Per esempio, se l’obiettivo è informativo, il servizio relativo agli asili invia un messaggio che informa i genitori, di bambini di età idonea, che sono aperte le iscrizioni. Viceversa, se l’obiettivo è l’iscrizione all’asilo nido, il servizio invia un messaggio che, oltre a informare i genitori, include il punto d’accesso al flusso per completare l’iscrizione attraverso l’App IO oppure attraverso canali alternativi gestiti dall’ente. Un servizio sull’App IO è definito dall’interazione tra l’Ente e il cittadino mirata, cioè dedicata al singolo soggetto (one to one) e non prevede comunicazioni broadcast (one to many).
Dietro questo progetto, per come delineato, oltre alla prima finalità chiaramente identificabile che è quella di diffondere il più possibile i servizi pubblici digitali per il tramite di un unico punto di accesso. C’è un altro obiettivo, meno manifesto ma altrettanto importante, vale a dire la standardizzazione nel procedimento di fornitura del servizio digitale, sia dal lato front end (esperienza con l’utente), che per quanto concerne il back end (il modo in cui lo strumento è sviluppato, opera e conserva e trasmette le informazioni).
Ciò con un unico standard di sicurezza, un unico luogo in cui sono raccolti i dati (Cloud) secondo un unico registro degli scambi dei dati fra amministrazioni e fra cittadini e amministrazioni.

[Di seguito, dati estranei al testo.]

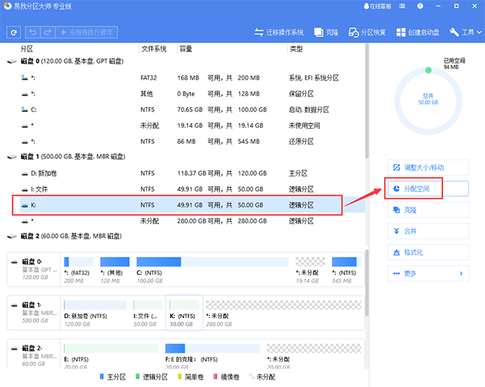Click the 分配空间 button
The height and width of the screenshot is (387, 485).
(427, 189)
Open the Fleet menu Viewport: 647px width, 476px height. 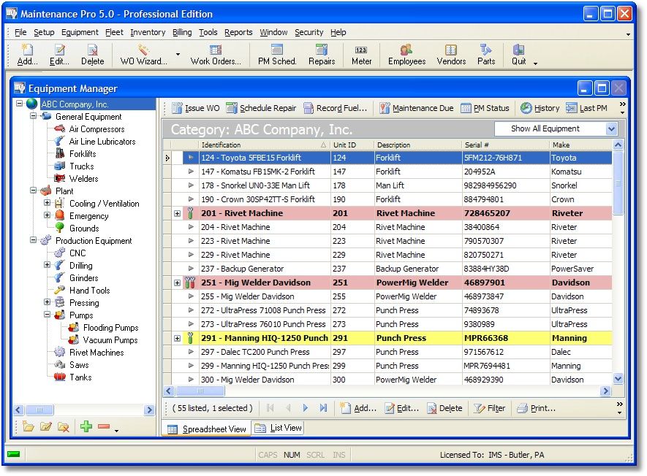click(114, 32)
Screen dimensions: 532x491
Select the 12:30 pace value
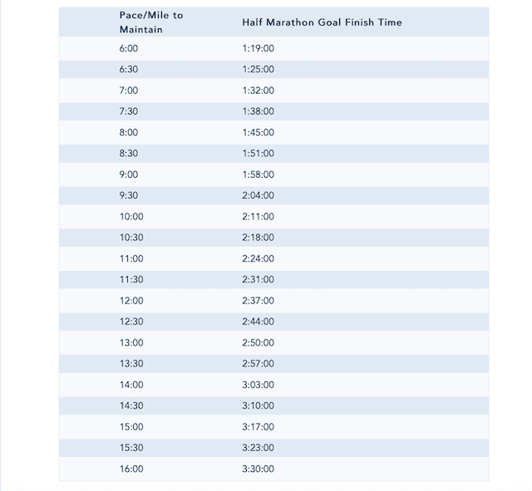131,322
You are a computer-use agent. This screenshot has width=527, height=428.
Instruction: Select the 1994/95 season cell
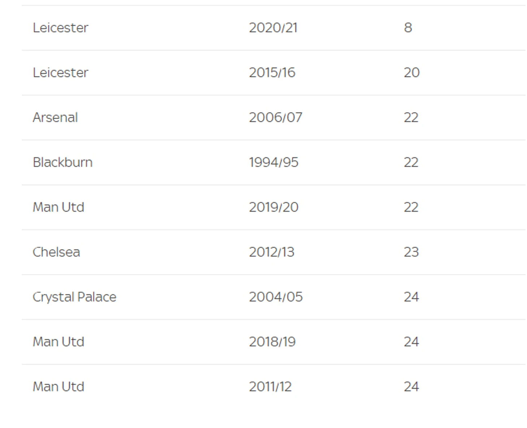[x=274, y=162]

Sviluppo Open source, quindi, significa anche maggior controllo sul codice e maggiore trasparenza.
Una PA che “risolve problemi” grazie al PNRR? Ecco le tecnologie per cambiare davvero
Problemi ancora aperti
Vi sono, ovviamente, diverse questioni giuridiche che restano aperte. Il primo aspetto riguarda la centralizzazione dello sviluppo delle infrastrutture digitali e la sussidiarietà verticale per i servizi pubblici: il coordinamento dei dati statistici e informatici dell’amministrazione statale, regionale e locale è materia di competenza legislativa esclusiva dello Stato ex art. 117 della Costituzione. D’altra parte, il principio di sussidiarietà verticale (art. 118 della Costituzione) richiede che le attività amministrative siano di competenza dell’ente più vicino al territorio e ai cittadini (quindi, di norma, i Comuni).
Permangono dei problemi classici, come quelli relativi alla conservazione dei dati, limitazioni degli ambiti di utilizzo degli stessi. Particolarmente rilevante è il profilo di responsabilità del soggetto che certifica la liceità dell’estrazione dei dati, per il quale occorre attendere le linee guida dell’AGID sul punto.
Non da ultimo, esiste un problema sistemico di mancanza di competenze professionali all’interno delle amministrazioni. La formazione non è stata finora adeguata, anche perché le riforme sono sempre state fatte senza investimenti economici. Un passo avanti in questo senso è rappresentato dall’articolo 31-bis del decreto Legge 152/2021 che consente alle amministrazioni pubbliche di assumere personale aggiuntivo a tempo determinato al solo fine di realizzare i progetti previsti dal PNRR, rendicontando le spese direttamente nei progetti, grazie anche all’articolo 1 del decreto Legge 80/2021 sul rafforzamento della capacità amministrativa.